Current Implementation Status
✅ Completed Stories
- Story 1.1: Project Setup and Infrastructure - DONE
- Story 2.1: Single AI Model Integration (Anthropic) - DONE
- Story 2.2: Summary Generation Pipeline - DONE ⬅️ Just completed with full QA
🔄 Ready for Implementation
- Story 1.2: YouTube URL Validation and Parsing
- Story 1.3: Transcript Extraction Service
- Story 1.4: Basic Web Interface
- Story 2.3: Caching System Implementation
- Story 2.4: Multi-Model Support
- Story 2.5: Export Functionality
Architecture Principles for Agents
1. Service Layer Pattern
All business logic lives in the services/ directory with clear interfaces:
# Follow this pattern for new services
class VideoService:
async def extract_video_id(self, url: str) -> str: ...
async def get_video_metadata(self, video_id: str) -> Dict[str, Any]: ...
async def validate_url(self, url: str) -> bool: ...

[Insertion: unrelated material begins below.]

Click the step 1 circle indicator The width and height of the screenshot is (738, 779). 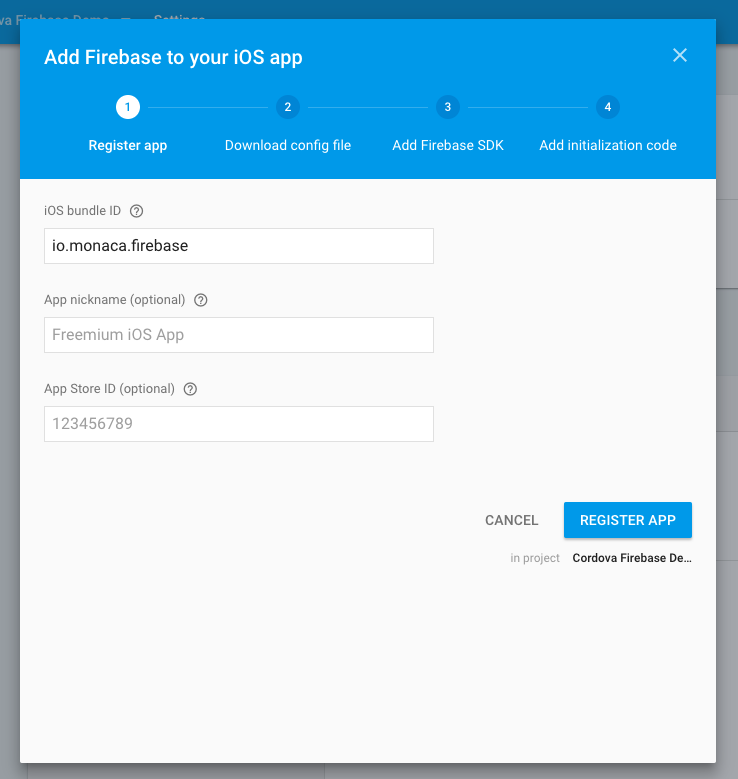tap(128, 107)
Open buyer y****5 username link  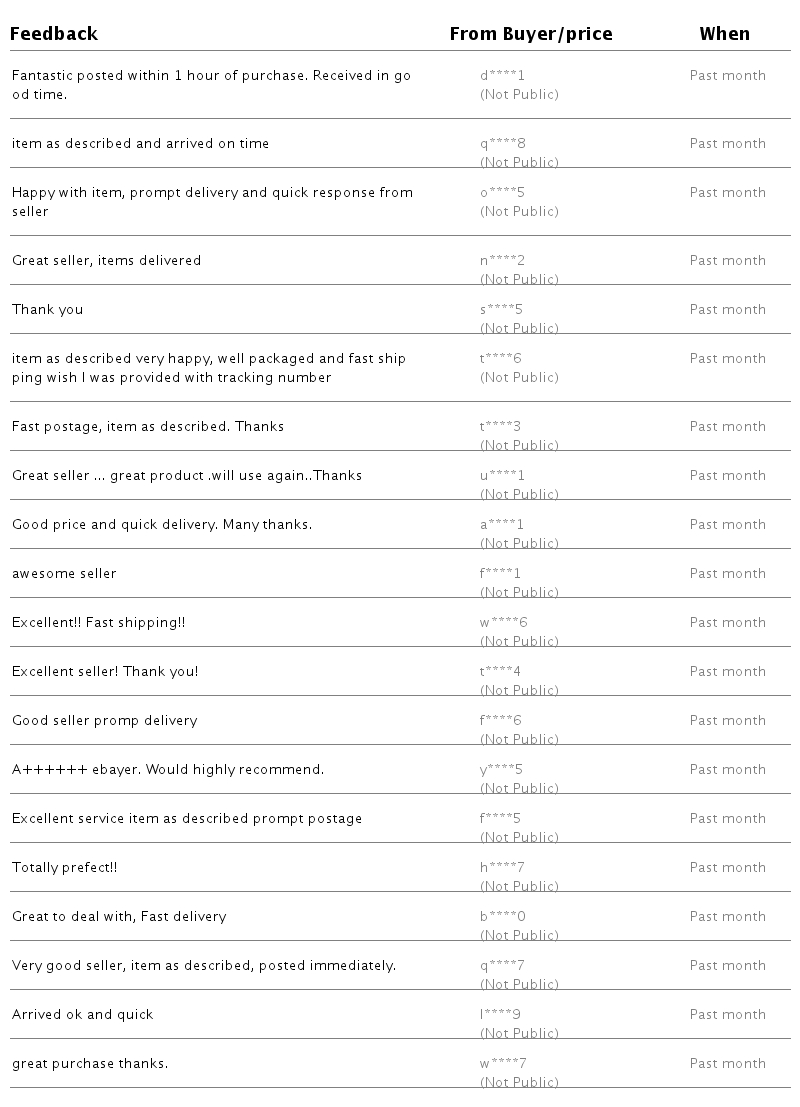click(502, 769)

2. Dependency Injection Pattern
Use FastAPI's dependency injection for loose coupling:
def get_video_service() -> VideoService:
return VideoService()
@router.post("/api/endpoint")
async def endpoint(service: VideoService = Depends(get_video_service)):
return await service.process()
3. Async-First Development
All I/O operations must be async to prevent blocking:
# Correct async pattern
async def process_video(self, url: str) -> Result:
metadata = await self.video_service.get_metadata(url)

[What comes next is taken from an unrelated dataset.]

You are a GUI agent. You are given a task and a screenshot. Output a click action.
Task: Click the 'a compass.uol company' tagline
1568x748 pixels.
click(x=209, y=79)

transcript = await self.transcript_service.extract(url)
summary = await self.ai_service.summarize(transcript)
return Result(metadata=metadata, summary=summary)
4. Error Handling Standards
Use custom exceptions with proper HTTP status codes:
from backend.core.exceptions import ValidationError, AIServiceError
try:
result = await service.process(data)
except ValidationError as e:
raise HTTPException(status_code=400, detail=e.message)
except AIServiceError as e:
raise HTTPException(status_code=500, detail=e.message)
Implementation Patterns for Agents
Adding New API Endpoints
- Create the endpoint in appropriate API module:
# backend/api/videos.py
from fastapi import APIRouter, HTTPException, Depends
from ..services.video_service import VideoService
router = APIRouter(prefix="/api/videos", tags=["videos"])
@router.post("/validate")
async def validate_video_url(
request: ValidateVideoRequest,
service: VideoService = Depends(get_video_service)
):
try:
is_valid = await service.validate_url(request.url)
return {"valid": is_valid}
except ValidationError as e:
raise HTTPException(status_code=400, detail=e.message)
- Register router in main.py:
from backend.api.videos import router as videos_router
app.include_router(videos_router)
- Add comprehensive tests:
# tests/unit/test_video_service.py
@pytest.mark.asyncio
async def test_validate_url_success():
service = VideoService()
result = await service.validate_url("https://youtube.com/watch?v=abc123")
assert result is True
# tests/integration/test_videos_api.py
def test_validate_video_endpoint(client):
response = client.post("/api/videos/validate", json={"url": "https://youtube.com/watch?v=test"})
assert response.status_code == 200
assert response.json()["valid"] is True
Extending the Pipeline
When adding new pipeline stages, follow the established pattern:
# Add new stage to PipelineStage enum
class PipelineStage(Enum):
# ... existing stages ...
NEW_STAGE = "new_stage"
# Add stage processing to SummaryPipeline
async def _execute_pipeline(self, job_id: str, config: PipelineConfig):
# ... existing stages ...
# New stage
await self._update_progress(job_id, PipelineStage.NEW_STAGE, 85, "Processing new stage...")
new_result = await self._process_new_stage(result, config)
result.new_field = new_result
# Add progress percentage mapping
stage_percentages = {
# ... existing mappings ...
PipelineStage.NEW_STAGE: 85,
}
Database Integration Pattern
When adding database models, follow the repository pattern:
# backend/models/video.py
from sqlalchemy import Column, String, DateTime, Text
from .base import Base
class Video(Base):
__tablename__ = "videos"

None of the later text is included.